Najlepiej w zespole Lukoilu zaprezentował się Willie Deane. Amerykanin po raz kolejny udowodnił, że jest prawdziwym liderem swojej ekipy. Rozgrywający drużyny z Sofii dynamicznie wbiegał w strefę podkoszową, wymuszając przy tym mnóstwo fauli. Amerykaninowi starali się pomóc Pero Antic oraz Todor Stoykow. Ten pierwszy jednak mimo, iż zdobył 14 "oczek" zagrał na fatalnej skuteczności.

Gości natomiast do zwycięstwa poprowadził Henry Domercant, który był niemalże nie do zatrzymania z każdej strefy boiska. Świetne zawody zanotował również Robertas Javtokas. Środkowy ekipy z Rosji brylował w polu 3 sekund. Litwin zanotował w całym meczu 12 zbiórek. Na wyróżnienie zasługuje także Travis Hansen.

Ostatecznie Lukoil uległ Dynamo 75:89 i ma już tylko teoretyczne szanse na awans. Kolejne spotkanie odbędzie się bowiem w Moskwie, gdzie podopieczni Svetislava Pesica przegrywają niezwykle rzadko.

Lukoil: Deane (18 pkt), Antic (14 pkt, 8 zb), Stoykov (14 pkt)
Dynamo: Domercant (18 pkt), Hansen (14 pkt, 4 as), Javtokas (13 pkt, 12 zb)


Chimki Moskwa - Joventut Badalona

Początek spotkania pomiędzy Chimki Moskwa a Joventutem Badalona nie zapowiadał tego co miało stać się z ekipą ze stolicy Rosji w końcówce meczu. Pierwsza kwarta była niezwykle wyrównana. Żadna drużyna nie mogła objąć wyraźnego prowadzenia. Podobnie wyglądała również druga odsłona meczu. W rezultacie po pierwszej połowie na tablicy widniał rezultat 39:41 na korzyść ekipy przyjezdnej. W trzeciej kwarcie jednak inicjatywę przejęli goście, którzy zyskali sobie 8 punktowe prowadzenie. Gracze z Badalony coraz śmielej poczynali sobie w ataku świetnie wykorzystując niezbyt szczelną obronę gospodarzy. Ostatnia odsłona spotkania to już absolutna dominacja gości w każdym elemencie. Joventut raz po raz punktował przeciwnika zza linii 6,25 m. Gracze z Moskwy nie byli w stanie skutecznie odpowiedzieć. Całkowicie zawodził obwód i w rezultacie przegrali tę kwartę aż 14:29.

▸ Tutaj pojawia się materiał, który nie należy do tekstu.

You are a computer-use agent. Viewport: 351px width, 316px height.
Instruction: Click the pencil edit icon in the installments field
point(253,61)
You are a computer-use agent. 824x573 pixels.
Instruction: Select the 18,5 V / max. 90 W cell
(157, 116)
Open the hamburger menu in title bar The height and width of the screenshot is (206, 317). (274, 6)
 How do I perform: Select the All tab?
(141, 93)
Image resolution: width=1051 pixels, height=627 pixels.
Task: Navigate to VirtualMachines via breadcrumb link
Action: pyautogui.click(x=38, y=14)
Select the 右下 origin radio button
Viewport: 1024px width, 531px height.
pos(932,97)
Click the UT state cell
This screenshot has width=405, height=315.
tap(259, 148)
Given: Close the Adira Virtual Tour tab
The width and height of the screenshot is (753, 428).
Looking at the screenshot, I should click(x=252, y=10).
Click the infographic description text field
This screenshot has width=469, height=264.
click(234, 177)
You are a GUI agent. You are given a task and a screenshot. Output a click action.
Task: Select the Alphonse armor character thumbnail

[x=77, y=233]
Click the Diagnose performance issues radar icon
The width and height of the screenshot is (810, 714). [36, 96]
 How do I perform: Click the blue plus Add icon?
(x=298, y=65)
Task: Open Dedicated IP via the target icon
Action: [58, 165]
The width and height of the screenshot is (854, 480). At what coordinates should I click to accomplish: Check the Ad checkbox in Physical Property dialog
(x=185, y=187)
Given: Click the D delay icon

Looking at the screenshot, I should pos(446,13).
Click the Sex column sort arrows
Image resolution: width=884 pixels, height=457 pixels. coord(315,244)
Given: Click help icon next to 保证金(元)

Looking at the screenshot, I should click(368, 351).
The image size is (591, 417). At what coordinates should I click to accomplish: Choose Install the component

Ekipę gości do zwycięstwa poprowadził duet Ricky Rubio - Rudy Fernandez. Szczególnie ten pierwszy oprócz tego, że znakomicie punktował to również fenomenalnie rozdzielał piłki do swoich kolegów z drużyny. Podobnie zaprezentował się Fernandez, który szczególnie widoczny był na obwodzie. Ponadto Hiszpan świetnie rozumiał się z partnerami swojej ekipy. Z bardzo dobrej strony pokazał się również Lubos Barton. Najsilniejszą bronią czeskiego skrzydłowego zespołu z Badalony były rzuty z dystansu, gdzie na pięć prób tylko jedna piłka nie znalazła drogi do kosza.

W drużynie gospodarzy najlepiej zaprezentował się znakomicie znany polskim kibicom Maciej Lampe. Środkowy ekipy z Moskwy zanotował na swoim koncie 20 punktów oraz 7 zbiórek ( w tym aż 6 w ataku). Polaka dzielnie wspierali Dan Ewing oraz Mike Wilkinson. Jednak nie byli oni w stanie przechylić szali zwycięstwa na korzyść swojego teamu.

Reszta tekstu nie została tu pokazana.